A Night in the Lonesome October by Roger Zelazny. Chapter 26, 27, 28, 29, 30, 31

“How will we know when it is time to begin?” Graymalk asked me.

“When we can talk with the people.”

“Of course.”

“How’s your back?”

“It’s all right now. You look fit.”

“I’m fine.”

We watched the fire for a time. Another log was added, and more packets. The smells became a sweetly seductive bouquet. The flames leaped higher now, changing colors regularly, flickering in the wind. Sharp, tinkling musical sounds came sporadically from their midst, and the sounds of voices rose into and out of audibility. Looking away from it, my gaze was attracted by a new light source. The inscription was beginning to glow. Overhead, the moon had reached midheaven.

“Jack, can you hear me?” I called.

“Loud and clear, Snuff. Well-met by moonlight. What’s on your mind?”

“Just checking the time,” I said.

Suddenly Nightwind was talking to Morris and MacCab, Tekela to the vicar.

“I guess it’s time,” Graymalk said, “to take our places.”

“It is,” I replied.

She went off to collect Jill, who was tossing a final packet into the fire. The air was distorted above its colored flames now, as if it were burning in more than one place simultaneously, and in the shimmering area just about it one could catch glimpses of some of those other places. From somewhere to the north, I heard the howl of a wolf.
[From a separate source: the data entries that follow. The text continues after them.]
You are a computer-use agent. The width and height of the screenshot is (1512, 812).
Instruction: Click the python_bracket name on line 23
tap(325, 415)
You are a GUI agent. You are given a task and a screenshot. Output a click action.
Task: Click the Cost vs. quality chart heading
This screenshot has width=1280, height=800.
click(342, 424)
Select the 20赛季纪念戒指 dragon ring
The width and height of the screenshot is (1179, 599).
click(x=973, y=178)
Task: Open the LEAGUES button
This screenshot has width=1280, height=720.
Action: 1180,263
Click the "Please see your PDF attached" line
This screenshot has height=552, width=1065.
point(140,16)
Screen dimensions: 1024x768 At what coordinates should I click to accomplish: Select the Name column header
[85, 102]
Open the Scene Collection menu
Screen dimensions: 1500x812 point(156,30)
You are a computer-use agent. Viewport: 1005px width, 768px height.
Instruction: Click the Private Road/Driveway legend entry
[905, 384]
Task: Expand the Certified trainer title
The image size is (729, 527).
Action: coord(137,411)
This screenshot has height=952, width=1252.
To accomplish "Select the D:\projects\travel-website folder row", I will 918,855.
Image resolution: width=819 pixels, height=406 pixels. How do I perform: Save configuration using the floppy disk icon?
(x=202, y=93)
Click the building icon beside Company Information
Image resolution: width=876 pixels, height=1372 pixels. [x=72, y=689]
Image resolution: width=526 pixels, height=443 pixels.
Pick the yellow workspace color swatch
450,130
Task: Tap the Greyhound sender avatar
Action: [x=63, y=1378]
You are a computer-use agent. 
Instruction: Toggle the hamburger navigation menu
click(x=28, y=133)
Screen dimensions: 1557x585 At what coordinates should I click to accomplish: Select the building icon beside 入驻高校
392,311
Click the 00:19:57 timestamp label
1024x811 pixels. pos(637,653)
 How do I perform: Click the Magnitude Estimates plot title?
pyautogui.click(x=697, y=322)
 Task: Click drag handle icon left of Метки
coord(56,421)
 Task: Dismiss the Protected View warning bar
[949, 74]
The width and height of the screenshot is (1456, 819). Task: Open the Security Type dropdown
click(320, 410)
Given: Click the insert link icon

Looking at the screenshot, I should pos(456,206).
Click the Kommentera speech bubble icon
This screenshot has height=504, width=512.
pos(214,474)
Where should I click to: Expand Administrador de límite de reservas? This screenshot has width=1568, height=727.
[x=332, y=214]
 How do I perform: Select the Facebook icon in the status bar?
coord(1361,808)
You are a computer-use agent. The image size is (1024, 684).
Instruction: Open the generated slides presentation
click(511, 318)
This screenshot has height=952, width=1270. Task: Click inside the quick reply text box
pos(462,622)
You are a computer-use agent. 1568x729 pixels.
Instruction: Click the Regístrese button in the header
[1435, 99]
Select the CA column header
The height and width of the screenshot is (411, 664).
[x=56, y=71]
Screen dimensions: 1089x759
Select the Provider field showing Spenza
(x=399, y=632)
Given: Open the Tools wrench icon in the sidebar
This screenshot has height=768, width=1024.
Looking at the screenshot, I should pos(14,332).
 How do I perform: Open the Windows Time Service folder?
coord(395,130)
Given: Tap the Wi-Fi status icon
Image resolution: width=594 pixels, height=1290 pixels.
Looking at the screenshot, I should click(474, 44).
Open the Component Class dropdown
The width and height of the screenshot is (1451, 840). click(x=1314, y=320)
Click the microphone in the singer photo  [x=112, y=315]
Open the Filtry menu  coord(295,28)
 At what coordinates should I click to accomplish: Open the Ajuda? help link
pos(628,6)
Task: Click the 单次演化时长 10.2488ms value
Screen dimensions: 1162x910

The vicar went and stood at the spot he had indicated. Morris and MacCab moved to take up their positions to his right; Nightwind stood atop a rock between them. Then Jill moved to stand beside MacCab, Graymalk next to her but three cat-paces forward. I went and stood near her, Jack to my right. The line was bowed, out away from the big stone, with Jack and the vicar across from each other. Lynette dozed on the altar about ten feet in front of me.

From somewhere within his cloak, the vicar removed the pentacle bowl, which he placed on the ground before him. Then he withdrew the Alhazred Icon, which he propped against a rock to his left, facing the glowing stone. Nightwind moved to a new position, back behind the pentacle. The openers always begin things, as the closers’ work is purely reactive.

Jack’s satchel, to his right, was already open, from the removal of various ingredients for the banefire, but he leaned and spread its mouth fully, for easy access.

MacCab knelt and spread a piece of white cloth upon the ground before him. As it was windy, he weighted its corners with small stones. Then, from an ornate sheath which hung from his belt beneath his jacket, he drew a long, thin blade which looked to me like a sacrificial knife, and he placed this upon the cloth, point toward the altar.

Then the moon went out. We all looked upward as a dark shape covered it, descending, rushing toward us. Morris shrieked shrilly as it fell, changing shape as if dark veils swam about it. And then the moon shone again, and the piece of midnight sky which had fallen came to earth beside Jack, and I saw that vision-twisting transformation of which Graymalk had spoken, here, there, a twist, a swirl, a dark bending, and the Count stood at Jack’s side, smiling a totally evil smile. He laid his left hand, the dark ring visible upon it, upon Jack’s right shoulder.

“I stand with him,” he said, “to close you out.”

Vicar Roberts stared at him and licked his lips.

“I would think one of your sort more inclined to our view in this matter,” the vicar stated.

“I like the world just the way it is,” said the Count. “Pray, let us begin.”

The vicar nodded.

“We shall,” he said, “to its proper conclusion, with the Gate thrown wide.”

The Count tossed a twig and a small parcel into the flames. The fire moved in its colorful dance, crackling and chiming, burning a hole in the night, through which the voices, now chanting, emerged. Shadows constantly moved past us, over the altar, and across the face of the stone. I heard the howl again, much nearer.

I looked at the vicar and saw him flinch. But he straightened and performed an opening gesture. He spoke a word of power, deeply, slowly. It hung in the air and resonated afterwards.